Lab 2.3: Text analysis

Objective:

In this lab, you'll explore text analysis. You'll learn how to use the _analyze API and create a custom analyzer.

From Kibana's main menu, select Dev Tools to open Console if it is not already open.
To help you understand how text analysis works, Elasticsearch provides an _analyze API. For example, to see what would happen to the string "United Kingdom" if you applied the standard analyzer, you can use the following in Console:
```
GET _analyze
{
  "text": "United Kingdom",
  "analyzer": "standard"
}
```
What two tokens are the output of the request above?

Solution

The two tokens are united and kingdom (both lowercased).
Let's take a closer look at analyzers. Compare the output of the _analyze API on the string "Nodes and Shards" using the standard analyzer and using the english analyzer.
Solution
```
GET _analyze
{
  "text": "Nodes and Shards",
  "analyzer": "standard"
}

GET _analyze
{
  "text": "Nodes and Shards",
  "analyzer": "english"
}
```
The standard analyzer outputs three tokens: nodes, and, and shards. The english analyzer however only outputs two tokens: node and shard. There are two things that happened here (besides lowercasing all tokens): First, the english analyzer removed so called "stop words".
Certain words, like the word "and" in English do not add a lot of relevance to queries. Almost every document will contain the word "and", if your documents are in English. That's why you can choose to ignore those words to save on disk space, by not indexing them.
Secondly, the tokens nodes and shards were stemmed by the english analyzer, meaning they were reduced to their root form. In this case, the plural nodes and shards became the singular node and shard. By applying stemming to both the indexed data as well as the queries, the user does not need to worry about whether a search term is singular or plural.

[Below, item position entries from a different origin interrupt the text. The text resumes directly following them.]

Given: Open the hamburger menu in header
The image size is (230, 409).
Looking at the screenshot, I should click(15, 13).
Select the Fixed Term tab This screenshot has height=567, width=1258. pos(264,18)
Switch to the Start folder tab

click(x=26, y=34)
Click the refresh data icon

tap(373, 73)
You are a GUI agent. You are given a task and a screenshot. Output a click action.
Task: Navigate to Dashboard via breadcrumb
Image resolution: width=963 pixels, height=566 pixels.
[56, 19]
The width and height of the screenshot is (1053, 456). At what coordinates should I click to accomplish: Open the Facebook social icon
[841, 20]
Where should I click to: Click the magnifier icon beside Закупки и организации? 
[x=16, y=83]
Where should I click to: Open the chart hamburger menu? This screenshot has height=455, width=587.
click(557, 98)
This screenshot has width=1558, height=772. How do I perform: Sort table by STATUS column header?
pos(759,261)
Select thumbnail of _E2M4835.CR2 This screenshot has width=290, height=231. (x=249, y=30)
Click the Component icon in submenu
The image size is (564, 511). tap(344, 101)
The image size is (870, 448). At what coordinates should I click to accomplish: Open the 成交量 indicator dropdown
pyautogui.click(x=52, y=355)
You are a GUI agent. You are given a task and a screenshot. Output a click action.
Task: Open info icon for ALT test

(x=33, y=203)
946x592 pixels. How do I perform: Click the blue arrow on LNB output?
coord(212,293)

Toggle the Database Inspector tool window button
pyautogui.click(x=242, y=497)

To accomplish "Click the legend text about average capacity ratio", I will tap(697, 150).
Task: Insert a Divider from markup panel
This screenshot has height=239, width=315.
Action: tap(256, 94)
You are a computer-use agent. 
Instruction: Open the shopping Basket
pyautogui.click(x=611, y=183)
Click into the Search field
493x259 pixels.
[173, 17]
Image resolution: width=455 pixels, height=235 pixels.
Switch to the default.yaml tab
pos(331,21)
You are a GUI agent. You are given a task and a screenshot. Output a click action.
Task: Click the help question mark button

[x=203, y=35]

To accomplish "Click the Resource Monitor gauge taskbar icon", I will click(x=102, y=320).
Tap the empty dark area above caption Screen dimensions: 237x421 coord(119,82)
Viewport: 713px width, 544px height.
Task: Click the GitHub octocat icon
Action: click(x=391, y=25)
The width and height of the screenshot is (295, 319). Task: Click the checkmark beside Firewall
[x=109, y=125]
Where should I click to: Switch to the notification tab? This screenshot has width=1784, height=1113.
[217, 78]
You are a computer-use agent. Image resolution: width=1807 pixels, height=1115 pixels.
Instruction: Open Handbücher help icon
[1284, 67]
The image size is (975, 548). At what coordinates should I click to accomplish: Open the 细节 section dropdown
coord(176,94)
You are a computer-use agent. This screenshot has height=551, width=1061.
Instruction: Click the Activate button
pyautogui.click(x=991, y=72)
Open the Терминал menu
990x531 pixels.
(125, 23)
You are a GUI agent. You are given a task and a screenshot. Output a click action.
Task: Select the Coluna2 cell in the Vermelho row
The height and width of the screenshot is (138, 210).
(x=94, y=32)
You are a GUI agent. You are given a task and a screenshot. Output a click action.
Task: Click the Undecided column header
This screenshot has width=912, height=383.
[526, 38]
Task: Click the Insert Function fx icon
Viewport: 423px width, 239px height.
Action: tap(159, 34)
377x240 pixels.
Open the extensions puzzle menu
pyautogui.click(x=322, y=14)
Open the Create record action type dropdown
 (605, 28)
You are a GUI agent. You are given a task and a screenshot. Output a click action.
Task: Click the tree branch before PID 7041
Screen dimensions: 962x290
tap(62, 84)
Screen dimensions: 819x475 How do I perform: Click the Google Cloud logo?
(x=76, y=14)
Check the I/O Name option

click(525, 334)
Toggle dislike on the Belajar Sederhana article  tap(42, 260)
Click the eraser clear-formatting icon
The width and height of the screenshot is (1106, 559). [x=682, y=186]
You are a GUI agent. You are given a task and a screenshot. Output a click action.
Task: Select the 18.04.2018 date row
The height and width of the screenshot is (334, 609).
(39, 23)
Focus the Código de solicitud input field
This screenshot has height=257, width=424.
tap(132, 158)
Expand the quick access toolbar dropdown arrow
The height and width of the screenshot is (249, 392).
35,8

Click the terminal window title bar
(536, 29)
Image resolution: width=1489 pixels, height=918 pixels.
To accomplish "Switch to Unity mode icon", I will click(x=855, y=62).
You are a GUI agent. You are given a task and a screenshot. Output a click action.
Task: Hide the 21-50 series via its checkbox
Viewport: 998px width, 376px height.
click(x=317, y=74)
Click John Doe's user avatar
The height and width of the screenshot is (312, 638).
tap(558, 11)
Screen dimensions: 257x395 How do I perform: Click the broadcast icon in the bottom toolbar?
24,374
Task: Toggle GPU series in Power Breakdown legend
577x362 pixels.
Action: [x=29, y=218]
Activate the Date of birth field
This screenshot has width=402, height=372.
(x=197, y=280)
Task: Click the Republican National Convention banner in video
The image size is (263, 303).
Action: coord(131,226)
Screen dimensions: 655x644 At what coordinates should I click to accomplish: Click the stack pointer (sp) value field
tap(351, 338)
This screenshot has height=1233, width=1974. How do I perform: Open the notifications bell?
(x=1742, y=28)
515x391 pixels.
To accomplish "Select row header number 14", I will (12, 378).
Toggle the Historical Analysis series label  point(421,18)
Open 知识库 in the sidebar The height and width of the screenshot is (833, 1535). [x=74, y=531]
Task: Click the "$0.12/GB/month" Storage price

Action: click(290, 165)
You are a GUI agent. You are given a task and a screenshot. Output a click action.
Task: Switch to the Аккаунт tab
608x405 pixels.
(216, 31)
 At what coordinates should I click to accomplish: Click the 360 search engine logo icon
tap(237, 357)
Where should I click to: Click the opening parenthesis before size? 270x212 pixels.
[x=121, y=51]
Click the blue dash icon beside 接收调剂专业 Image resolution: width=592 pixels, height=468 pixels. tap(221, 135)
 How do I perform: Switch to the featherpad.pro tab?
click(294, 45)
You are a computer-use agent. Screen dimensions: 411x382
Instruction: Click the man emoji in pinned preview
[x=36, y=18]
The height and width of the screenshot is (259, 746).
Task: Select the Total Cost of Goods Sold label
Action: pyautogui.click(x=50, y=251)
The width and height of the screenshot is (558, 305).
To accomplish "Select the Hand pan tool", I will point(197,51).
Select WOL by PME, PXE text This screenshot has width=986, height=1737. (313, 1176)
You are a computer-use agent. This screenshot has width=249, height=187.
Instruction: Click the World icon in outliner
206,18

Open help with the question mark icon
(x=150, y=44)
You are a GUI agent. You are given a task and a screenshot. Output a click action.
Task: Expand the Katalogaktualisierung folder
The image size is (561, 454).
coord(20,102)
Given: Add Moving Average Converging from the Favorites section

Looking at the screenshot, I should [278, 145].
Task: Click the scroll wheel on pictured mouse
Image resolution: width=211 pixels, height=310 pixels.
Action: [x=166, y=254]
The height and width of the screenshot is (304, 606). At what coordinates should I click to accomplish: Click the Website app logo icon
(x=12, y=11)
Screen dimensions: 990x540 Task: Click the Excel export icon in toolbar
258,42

Using the _analyze API, see what the standard analyzer does with the following HTML snippet:

"<b>Is</b> this <a href='/blogs'>clean</a> text?"

Solution

GET _analyze
{
  "analyzer": "standard",
  "text":     "<b>Is</b> this <a href='/blogs'>clean</a> text?"
}

Notice how the HTML tags get parsed and indexed as if they were actual terms in the string. The content field of blogs has a lot of HTML code written into it. Run a query on the content field of the blogs index for the term "quot". You get a lot of hits: 826!
```
GET blogs/_search
{
  "query": {
    "match": {
      "content": "quot"
    }
  }
}
```
The "quot` string is way of encoding quotes in HTML. End users who query the blogs are most likely not interested in HTML tags and attributes. Let's see how you can improve the search experience by removing those.
EXAM PREP: The html_strip character filter strips out HTML code before indexing the data. As a result, you will have cleaner data to search against. To use this filter, you need to create a custom analyzer. Create a new index named blogs_test that defines an analyzer named content_analyzer that uses:
- the html_strip character filter
- the standard tokenizer
- the lowercase filter
Solution
```
PUT blogs_test
{
  "settings": {
    "analysis": {
      "analyzer": {
        "content_analyzer": {
          "tokenizer": "standard",
          "filter": ["lowercase"],
          "char_filter": ["html_strip"]
        }
      }
    }
  }
}
```
Use the _analyze API to test the new content_analyzer in the blogs_test index with the following text:
```
"<b>Is</b> this <a href='/blogs'>clean</a> text?"
```
Solution
```
GET blogs_test/_analyze
{
  "analyzer": "content_analyzer",
  "text":     "<b>Is</b> this <a href='/blogs'>clean</a> text?"
}
```
The output only includes the tokens "is", "this", "clean" and "text" for the output. None of the HTML tags will get indexed.

Summary:

In this lab, you've learned how to test analyzers with the _analyze API and how to define a custom analyzer.